A Genève, un travail est également entrepris pour sensibiliser à ces problématiques les membres des commissions de recrutement. «Ces derniers temps, l’accent a été mis sur les inégalités de genre, mais ce type de démarche permet d’éviter d’autres formes de discrimination», assure la directrice du service égalité Brigitte Mantilleri.

Occidentalisation de la pensée

Sur le campus lausannois, l’Association des étudiant.e.s afro-descendant.e.s (AEA), qui œuvre à la promotion des cultures afro-descendantes, dit «ne pas nécessairement constater un racisme direct et frontal». Jean-David Pantet, coresponsable du département conférences et débats évoque «plutôt des formes plus subtiles, par exemple dans l’enseignement des cours qui sont européano-centrés: les acteurs et courants de pensée non occidentaux sont souvent relégués au rang d’annexe» [il étudie les sciences politiques].

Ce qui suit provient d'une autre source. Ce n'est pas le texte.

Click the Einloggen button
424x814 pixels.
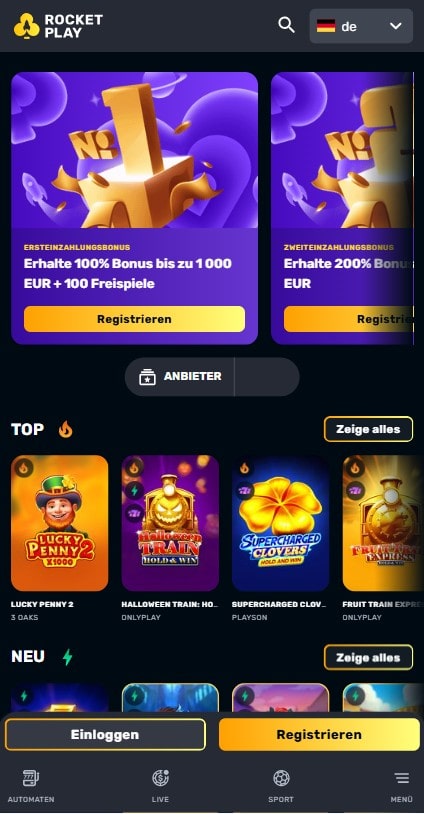point(105,735)
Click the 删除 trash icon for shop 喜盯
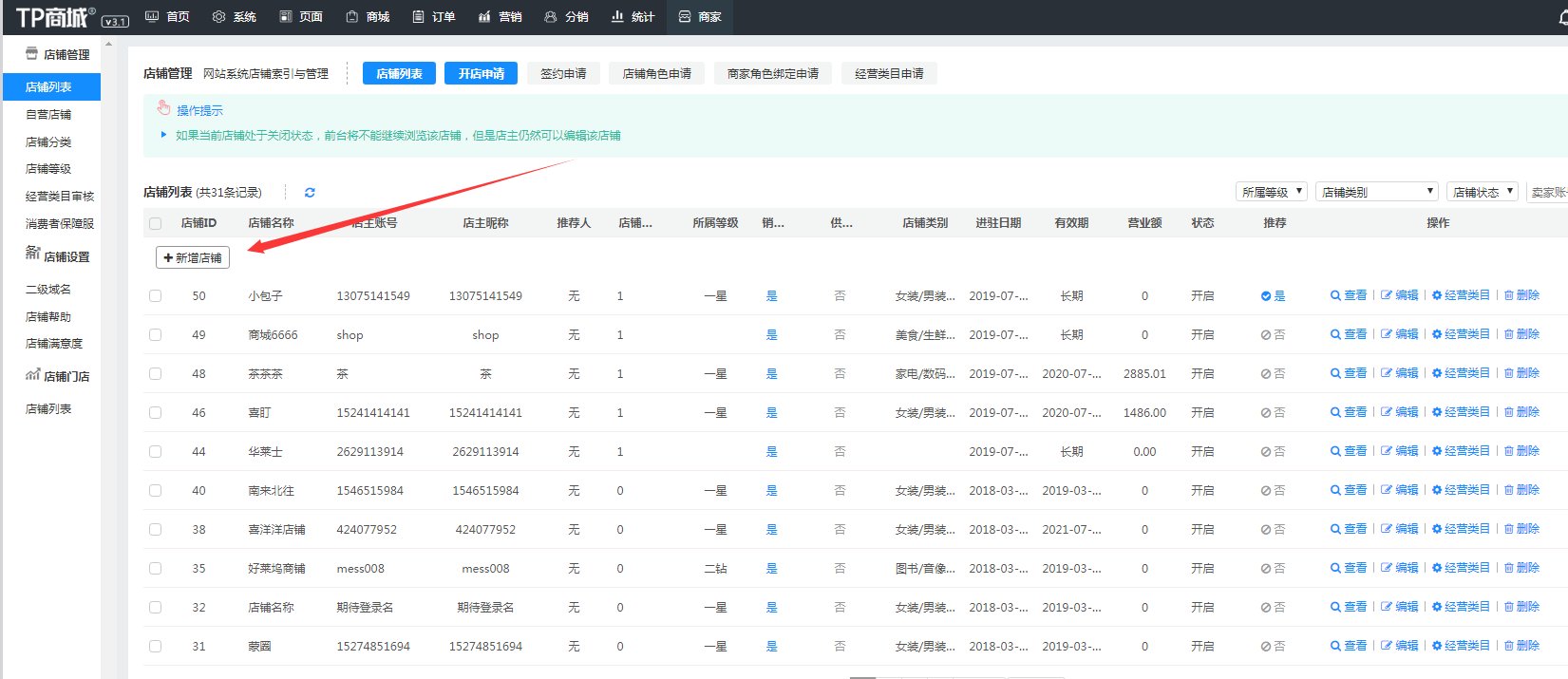This screenshot has width=1568, height=679. (x=1509, y=413)
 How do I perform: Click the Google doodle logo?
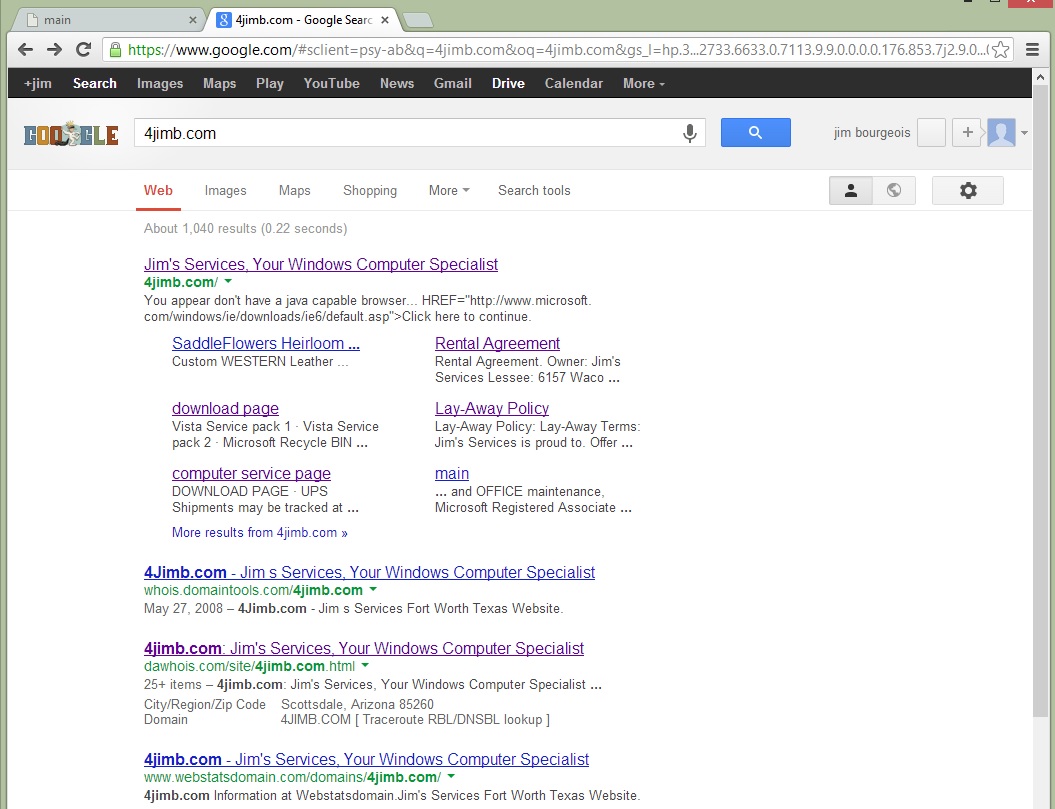point(71,134)
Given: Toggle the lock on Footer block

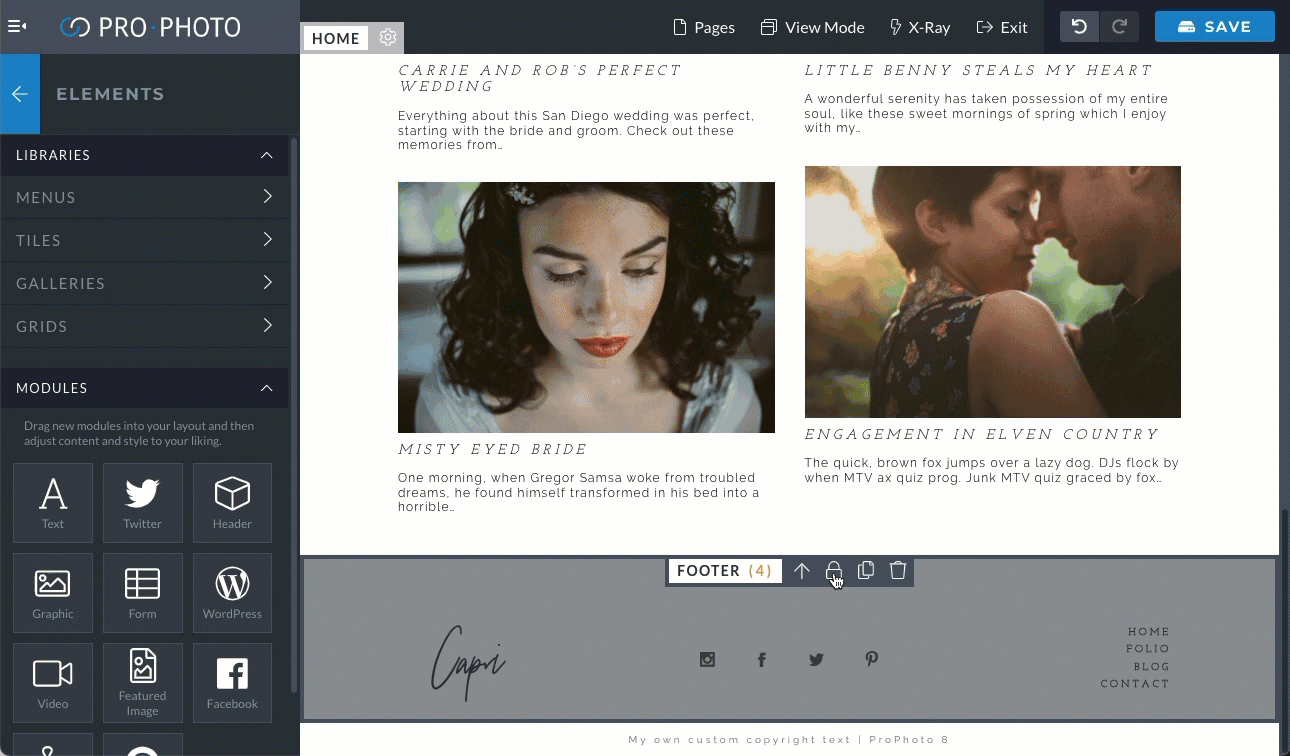Looking at the screenshot, I should (x=834, y=570).
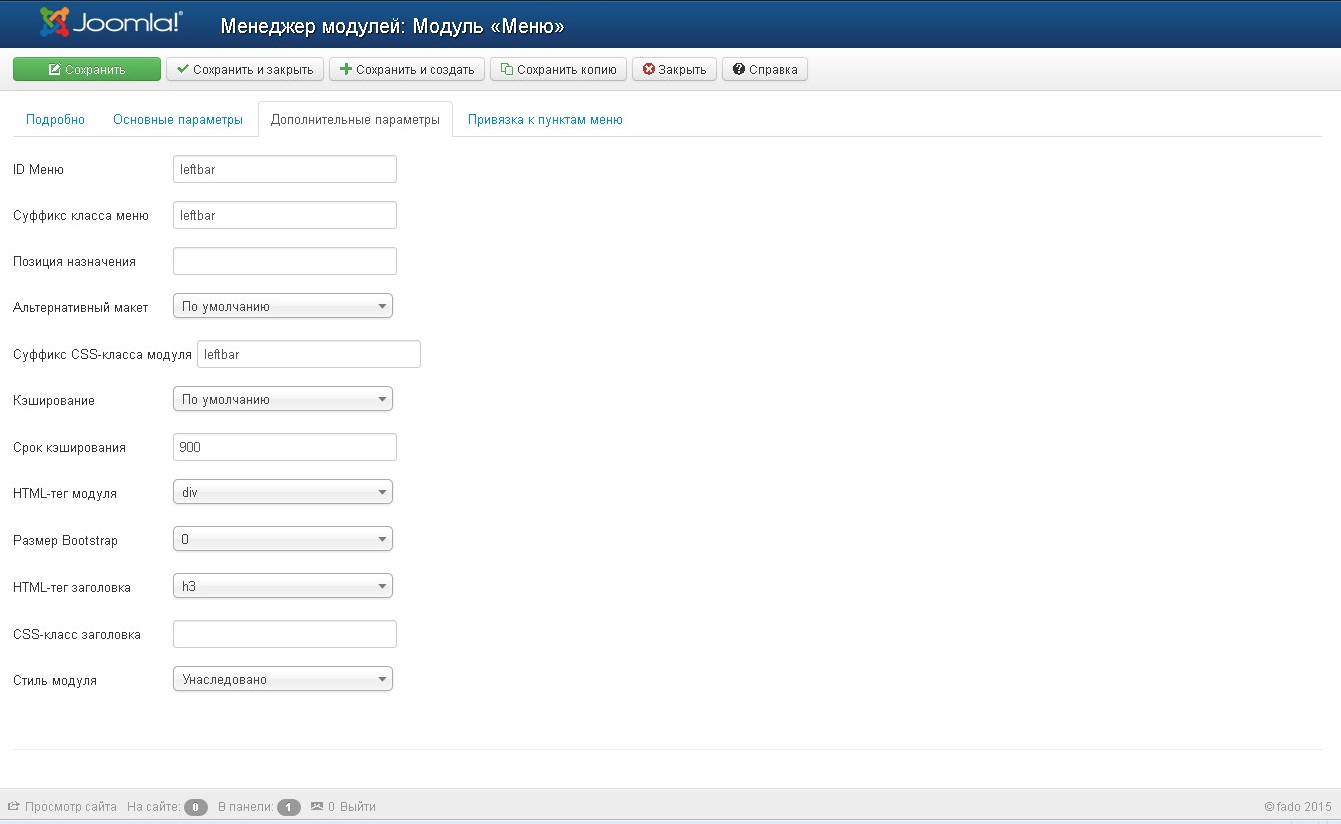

Il reste encore du chemin pour normaliser les relations et les regards. «Lors de nos assemblées générales, lorsque les gens voient 35 Noirs entrer dans une salle, on sent bien que ça surprend», ajoute le responsable, tout en soulignant que son association se sent de mieux en mieux intégrée dans le tissu universitaire.

Des ateliers, des conférences, séminaires et autres: ces formules traditionnelles qui visent la sensibilisation du public sont aussi accusées d’être surtout des excuses pour faire le strict minimum, a tancé l’une des figures organisatrices du mouvement, l’astrophysicien noir Brian Nord, du Fermilab à Chicago dans un article de Science.

Mea culpa

Une autre revue de renom, Nature, a fait son mea culpa et promis d’aller plus loin: «Les chercheurs noirs ont depuis longtemps été écartés des institutions et des publications reconnues telles que la nôtre. Nous admettons que Nature fait partie de ces institutions blanches responsables des biais dans la recherche académique. La pratique de la science s’est rendue – et demeure – complice du racisme systémique et doit en faire davantage pour effacer ces injustices», écrit-elle.

Quels que soient les mesures prises et leur impact, la lutte contre le racisme ne peut s’envisager qu’au niveau sociétal. Les problèmes professionnels dans le monde académique évoqués lors de cette grève sont en effet directement liés aux autres difficultés, telles que les discriminations à l’embauche et au logement.